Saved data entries
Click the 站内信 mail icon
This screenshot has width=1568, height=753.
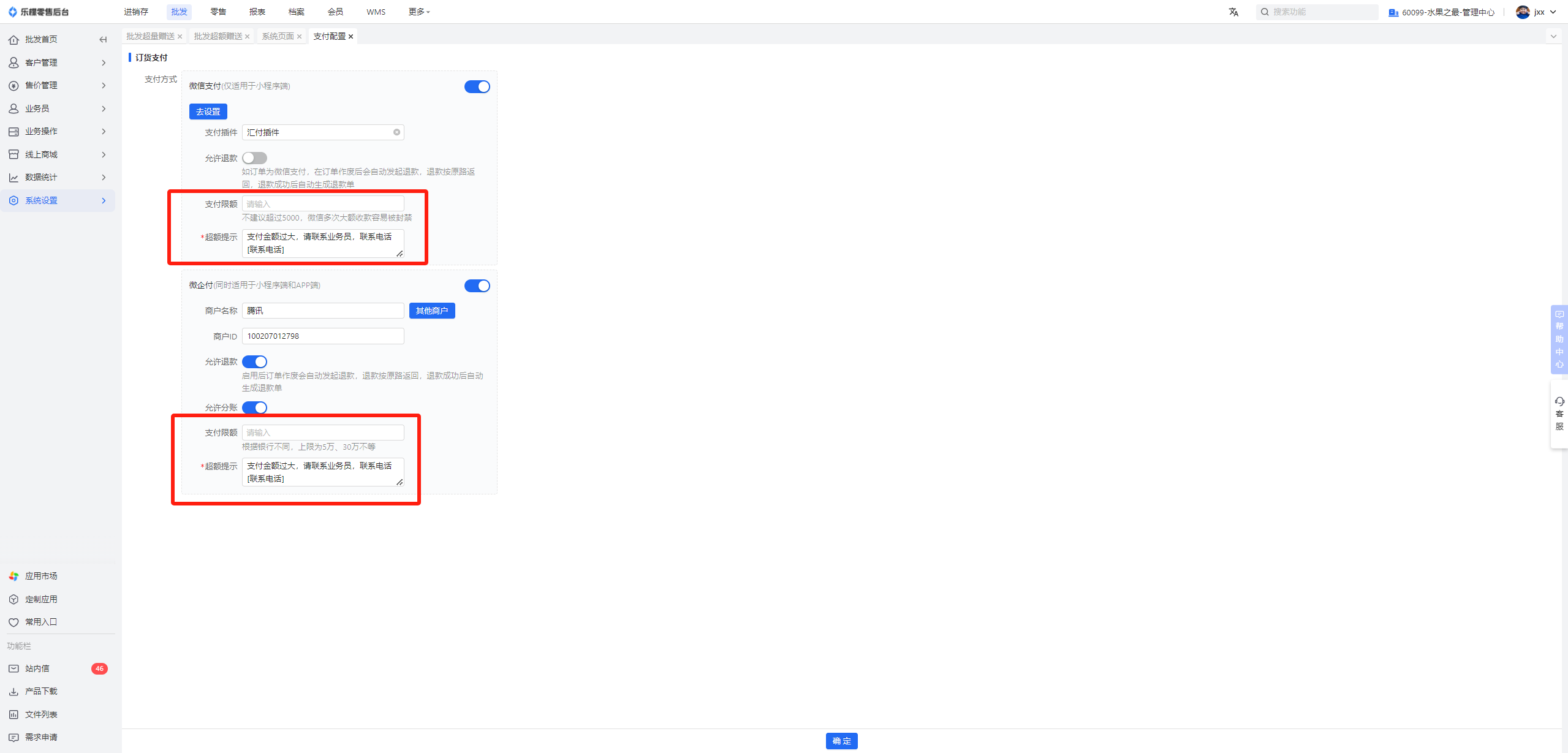[x=13, y=668]
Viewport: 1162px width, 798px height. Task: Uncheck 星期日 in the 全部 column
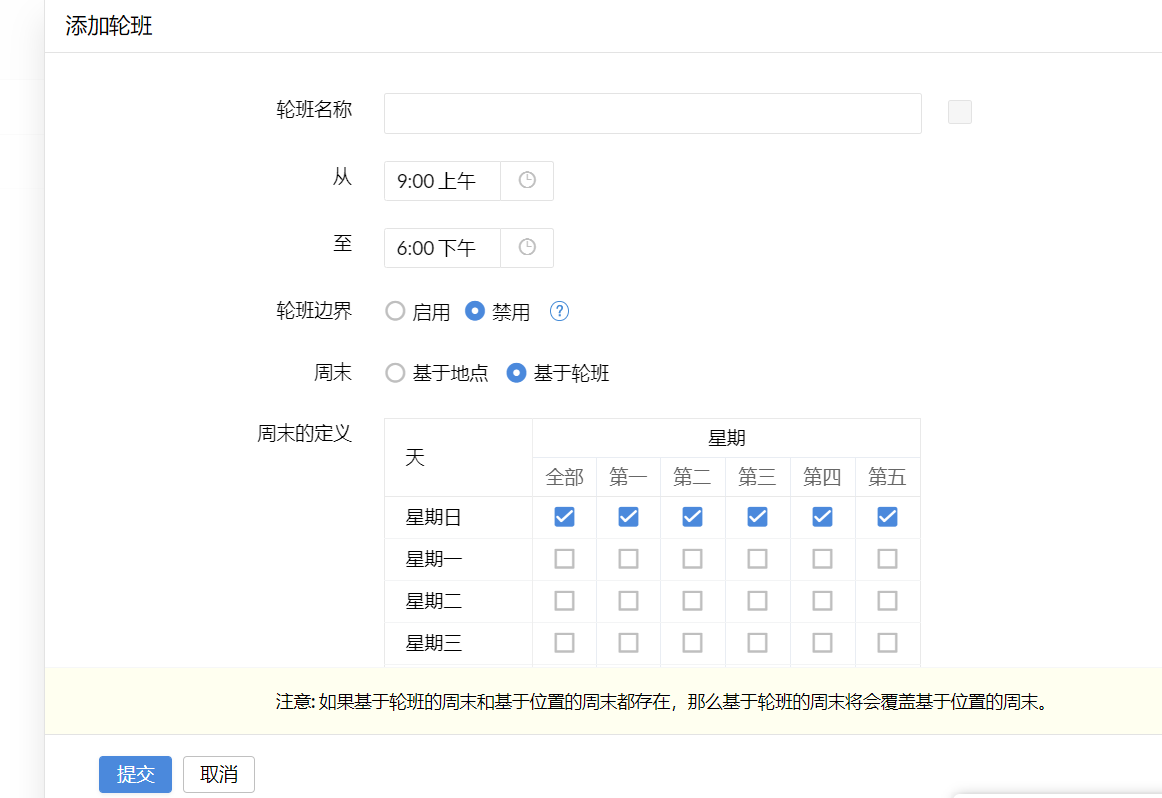564,517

# What the task asks
Word for word and without any pictures, return all of the lines above.

# Expected output
Click the 站内信 mail icon
This screenshot has width=1568, height=753.
[x=13, y=668]
Viewport: 1162px width, 798px height. Task: Uncheck 星期日 in the 全部 column
564,517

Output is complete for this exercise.